What Happens AFTER The Divorce? Tips On Preventing Post-Decree Litigation
You went to court; the Judge took your testimony; and a Judgment of Dissolution of Marriage was entered. You think the horrific experience of going through a divorce is finally over, but you and your ex-spouse continue to have difficulty working together on issues that you thought were resolved. You are constantly arguing over issues related to money and the children. How is this different than when you were together?!
Post-decree issues are common in cases that were litigated. They are far less common in collaboratively resolved cases, but that is a topic for later discussion. The last thing you want to do is to be back in court re-litigating issues that you thought were resolved. So, how do you avoid going back to court?
There are many ways to minimize the chances of post-decree litigation. These alternative dispute resolution methods range from the very informal conversations, such as you and your spouse discussing and resolving an issue between yourselves (a “kitchen table” settlement) to formal discussions, such as lawyer assisted mediation and/or collaboration.

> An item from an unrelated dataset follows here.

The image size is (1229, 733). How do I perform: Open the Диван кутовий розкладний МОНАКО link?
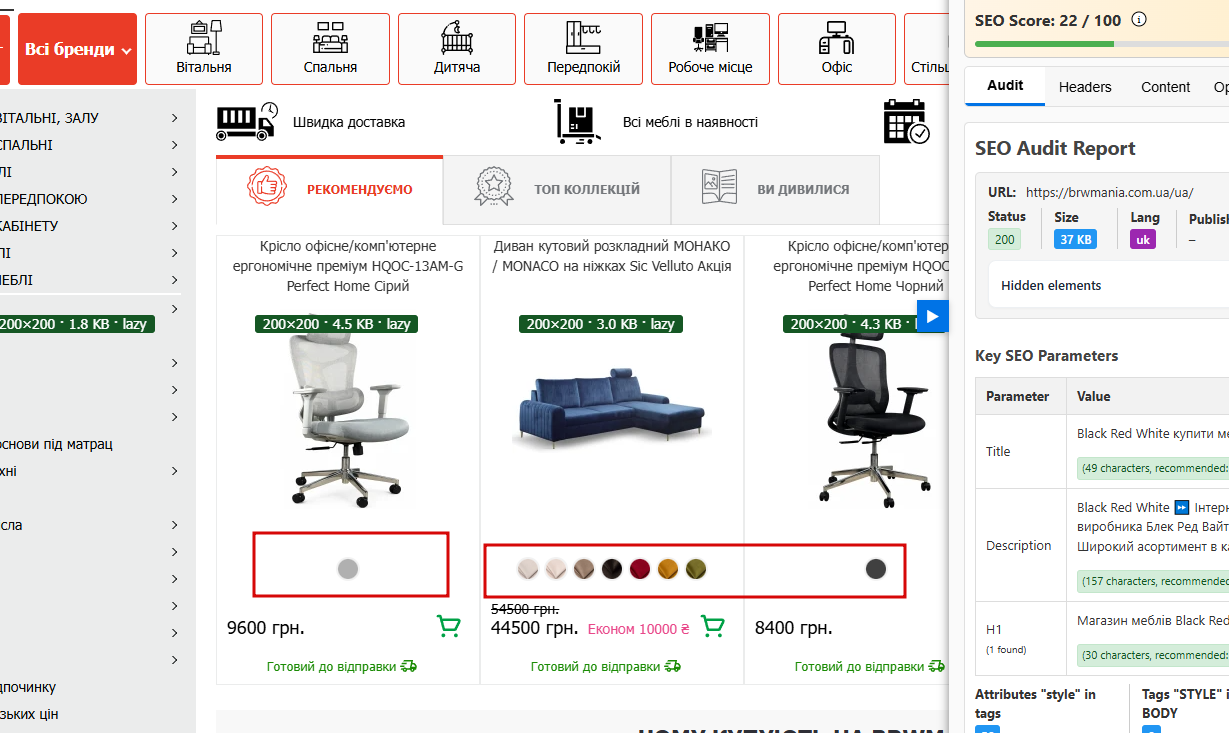pyautogui.click(x=612, y=256)
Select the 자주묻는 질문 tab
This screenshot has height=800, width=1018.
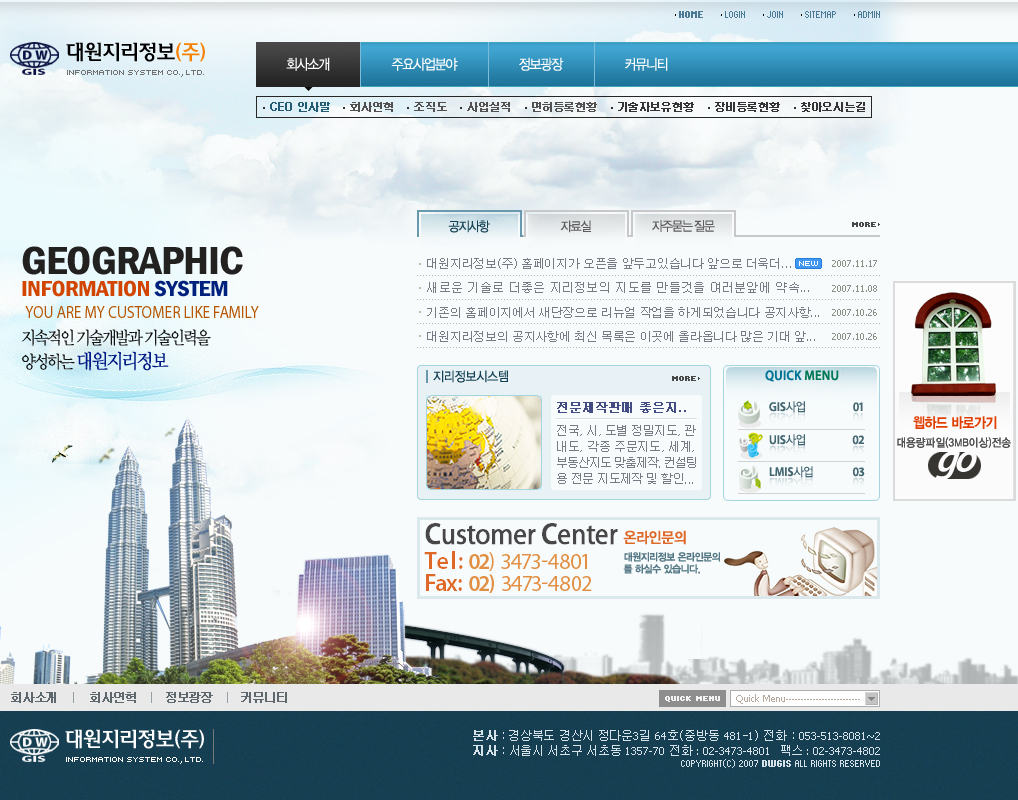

In post-decree situations I encourage my clients to attempt resolution of these matters between themselves, but this often proves unsuccessful because of poor communication techniques. Before even beginning to discuss post-divorce problems, you must define clearly your issue(s) and your goal(s). They should then be conveyed to your ex-spouse with a tone of respect and willingness to work together moving forward. This initial step is crucial in opening a dialogue towards resolution.
I often assist clients in reviewing and revising an initial email to ensure the process begins in a positive manner. Often when the communication begins in the appropriate way the parties find that they have common goals and this facilitates resolution.
Next, you must listen objectively to the issues, concerns, and fears of your ex-spouse. It is crucial to avoid polarizing language in your communications; language that “demands”, “attacks” or “blames” would not be helpful to reaching an agreement.
Even with good communication, sometimes parties are not able to resolve their issues. When this happens we may suggest incorporating a mediator who is trained in resolving the pending issues. For example if issues involved parenting of the children, we might use a parenting coordinator who is trained in mediation to facilitate a resolution. If it is a financial issue we would suggest an accountant trained in mediation to work with the parties.
Ultimately, it may be necessary to involve attorneys in cases of post-decree litigation issues, but you still may avoid court proceedings through lawyer assisted mediation or collaboration. The collaborative process is available in post-decree matters even if you litigated your case initially. This process involves not only attorneys trained in collaboration, but mental health coaches and neutral experts who take a team approach to resolving the disputed issues. It is a client directed process in which you and your ex-spouse are empowered with the tools to resolve your dispute and learn communication and settlement methods that will help you avoid disputes the future.
In closing, no one enjoys litigation, both in divorce or post-divorce. It is not only emotionally draining, but can be costly. Additionally, a judge’s decisions is not always optimal. It’s not wise to have a third party stranger telling you how to raise your children or spend your resources. That’s why it is wise to try to avoid post-decree litigation. Though not easy, working together with your former spouse, either alone or with trained professionals will almost always get you a better, healthier outcome.